ISM — International School of Management
Obwohl die Globalisierung zuletzt da und dort etwas zurückgefahren wurde, setzt man bei Ihnen nach wie vor auf Internationalität.
Motoki: Auf jeden Fall. Die heutige Wirtschaft ist eine globale Wirtschaft mit weltweitem Handel. Sie ist anders gar nicht denkbar, selbst wenn da und dort vorübergehend protektionistische Tendenzen zu beobachten sind. Deshalb legen wir großen Wert darauf, dass man bei uns in einem internationlen Umfeld studiert und interkulturelle Erfahrungen macht. Es erweitert nicht nur den persönlichen Horizont, sondern bringt einem auch im Berufsleben viele Vorteile. Zudem hat man Gelegenheit, internationale Kontakte zu knüpfen und Freundschaften zu schließen.
Gehören zu jedem Studiengang Auslandssemester?
Motoki: Zu sehr vielen, wobei wir mit Partnerhochschulen in zahlreichen Ländern kooperieren. Die Auswahl für die Studierenden ist also sehr groß.
Zu jeder guten Business School gehört auch ein Alumni-Netzwerk.

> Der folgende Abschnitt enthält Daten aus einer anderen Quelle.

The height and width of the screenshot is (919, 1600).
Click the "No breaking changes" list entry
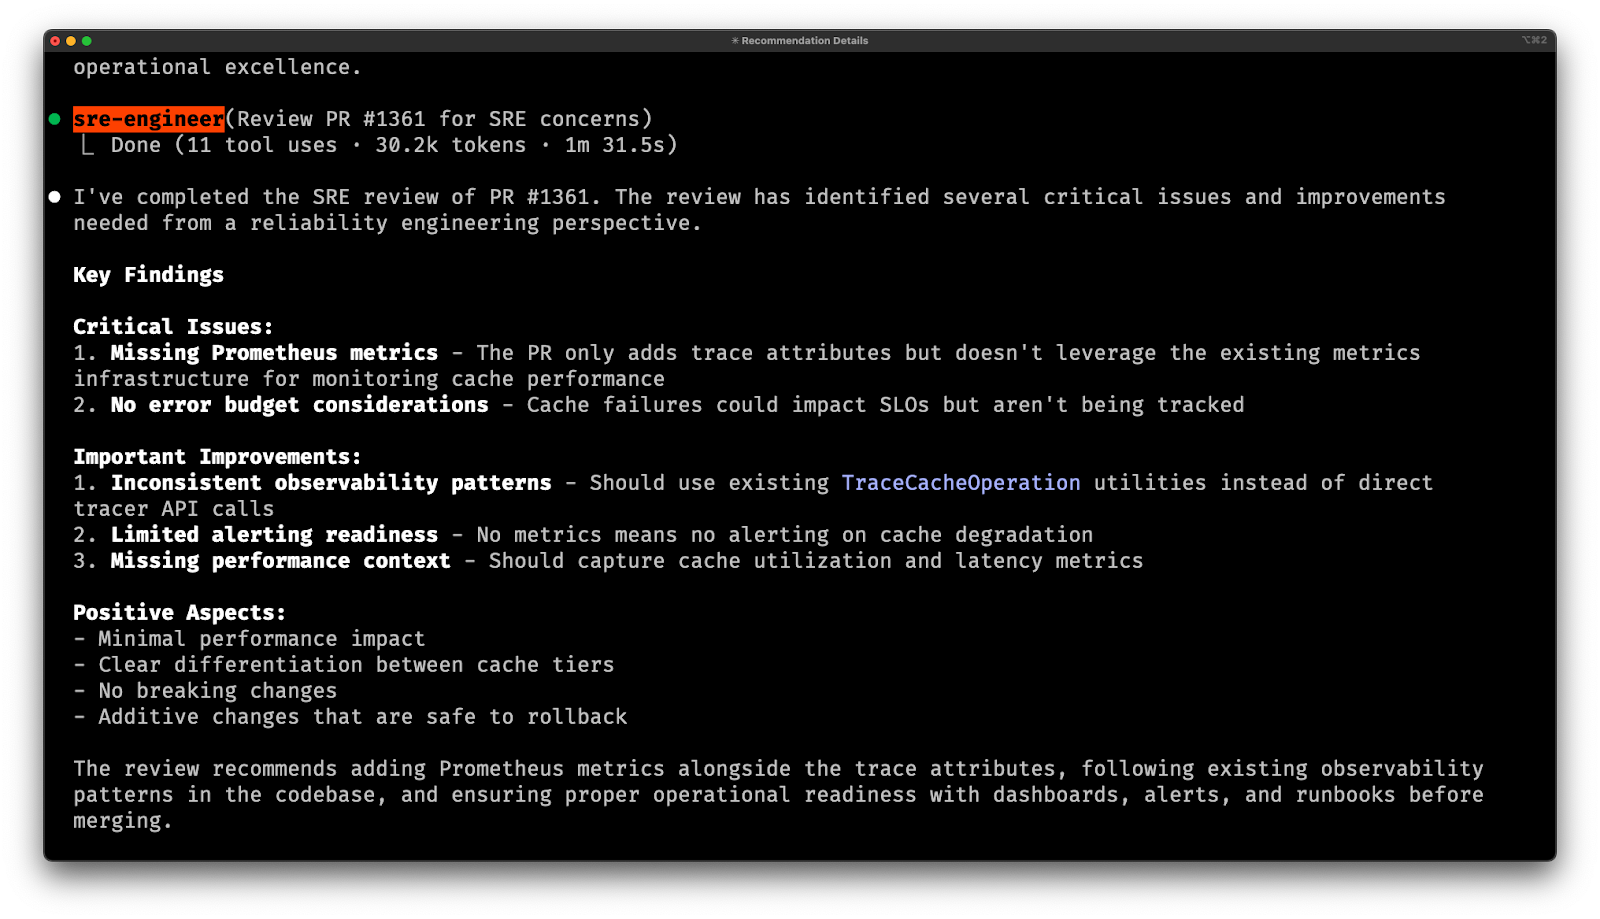(x=217, y=691)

Motoki: Das wir selbstverständlich auch bieten und zudem sehr pflegen. Es garantiert einem lebenslange Kontakte, was sich beruflich sehr auszahlen kann. Außerdem finden Sie bei uns auch ein sehr aktives Career Center. Es trägt neben den intensiven Kontakten im Studium mit der Praxis dazu bei, dass über 60 Prozent bereits vor dem Studienabschluss mit ihrer Karriere starten.
Sieht man sich Ihre Studiengänge an, gewinnt man schnell den Eindruck, dass kein Aspekt des modernen Managements vergessen wurde.

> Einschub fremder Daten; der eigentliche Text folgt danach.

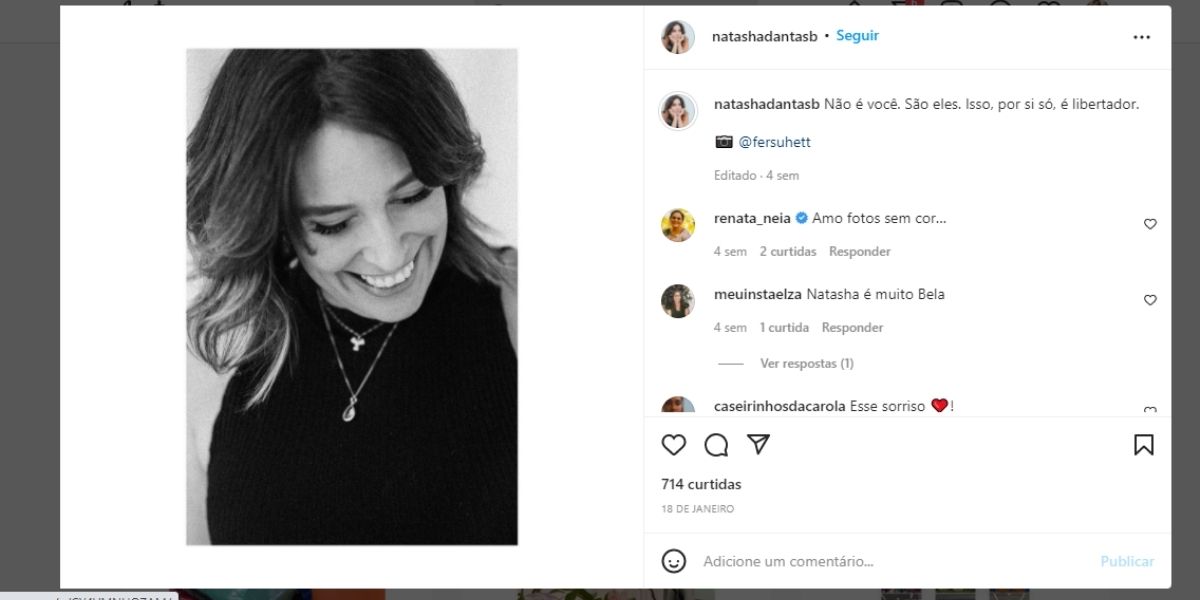Open the emoji picker in the comment field

tap(674, 561)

Motoki: Nur so wird man als Absolventin und Absolvent den heutigen hohen Anforderungen in der Wirtschaft und der Gesellschaft gerecht. Das reicht von nachhaltigem Management über Governance bis zu den vielen Möglichkeiten, die die künstliche Intelligenz heute eröffnet.
Sie nannten die Praxis schon. Wie praxisorientiert sind die Studiengänge?

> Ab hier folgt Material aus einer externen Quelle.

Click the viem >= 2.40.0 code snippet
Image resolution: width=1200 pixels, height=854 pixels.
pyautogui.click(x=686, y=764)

Motoki: Sehr. Dafür sorgen Projektarbeiten, Case Studies, Firmenbesuche, praktische Abschlussarbeiten und die Praxiserfahrungen unserer Dozentinnen und Dozenten. Und wir hören es immer wieder von den späteren Arbeitgebern: Wer bei uns studiert hat, ist exzellent auf die Praxis vorbereitet — vom Fachwissen über Methodenkenntnisse bis zu den nötigen Soft Skills.
Wenn man während des Studiums umzieht — kann man dann einfach an einem anderen Standort der ISM weiterstudieren?
Motoki: Das ist jederzeit möglich, ohne dass man etwas verpasst.